(Dataset entries)
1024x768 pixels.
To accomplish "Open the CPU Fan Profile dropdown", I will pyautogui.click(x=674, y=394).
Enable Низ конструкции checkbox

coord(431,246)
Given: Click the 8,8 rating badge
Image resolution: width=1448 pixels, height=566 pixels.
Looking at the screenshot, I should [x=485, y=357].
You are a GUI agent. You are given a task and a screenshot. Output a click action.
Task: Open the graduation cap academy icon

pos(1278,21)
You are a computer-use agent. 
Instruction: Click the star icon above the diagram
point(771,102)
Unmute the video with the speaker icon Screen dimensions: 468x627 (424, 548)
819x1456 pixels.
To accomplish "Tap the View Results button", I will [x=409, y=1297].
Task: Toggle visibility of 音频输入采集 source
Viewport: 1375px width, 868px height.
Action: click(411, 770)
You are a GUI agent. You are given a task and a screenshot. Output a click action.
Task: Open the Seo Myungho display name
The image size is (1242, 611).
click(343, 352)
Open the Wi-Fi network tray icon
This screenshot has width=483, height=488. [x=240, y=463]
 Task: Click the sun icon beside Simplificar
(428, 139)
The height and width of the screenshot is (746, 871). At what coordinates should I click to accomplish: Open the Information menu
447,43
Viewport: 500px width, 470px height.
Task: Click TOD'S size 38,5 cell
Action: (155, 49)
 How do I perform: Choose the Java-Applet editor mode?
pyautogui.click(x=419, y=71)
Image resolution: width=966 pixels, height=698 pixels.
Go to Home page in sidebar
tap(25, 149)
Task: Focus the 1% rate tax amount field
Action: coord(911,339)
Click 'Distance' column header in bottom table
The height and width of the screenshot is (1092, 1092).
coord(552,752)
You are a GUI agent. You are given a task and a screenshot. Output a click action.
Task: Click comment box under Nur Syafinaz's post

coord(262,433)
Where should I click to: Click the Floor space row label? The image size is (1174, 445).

#### [TASK PROMPT]
Only the lines from the one with "The height and width of the screenshot is (746, 871)." through the end of the data belong in the answer, each reproduced exactly.

#### [RESULT FOR THIS EXERCISE]
The height and width of the screenshot is (746, 871). At what coordinates should I click to accomplish: Open the Information menu
447,43
Viewport: 500px width, 470px height.
Task: Click TOD'S size 38,5 cell
Action: (155, 49)
 How do I perform: Choose the Java-Applet editor mode?
pyautogui.click(x=419, y=71)
Image resolution: width=966 pixels, height=698 pixels.
Go to Home page in sidebar
tap(25, 149)
Task: Focus the 1% rate tax amount field
Action: coord(911,339)
Click 'Distance' column header in bottom table
The height and width of the screenshot is (1092, 1092).
coord(552,752)
You are a GUI agent. You are given a task and a screenshot. Output a click action.
Task: Click comment box under Nur Syafinaz's post

coord(262,433)
Where should I click to: Click the Floor space row label? The image size is (1174, 445).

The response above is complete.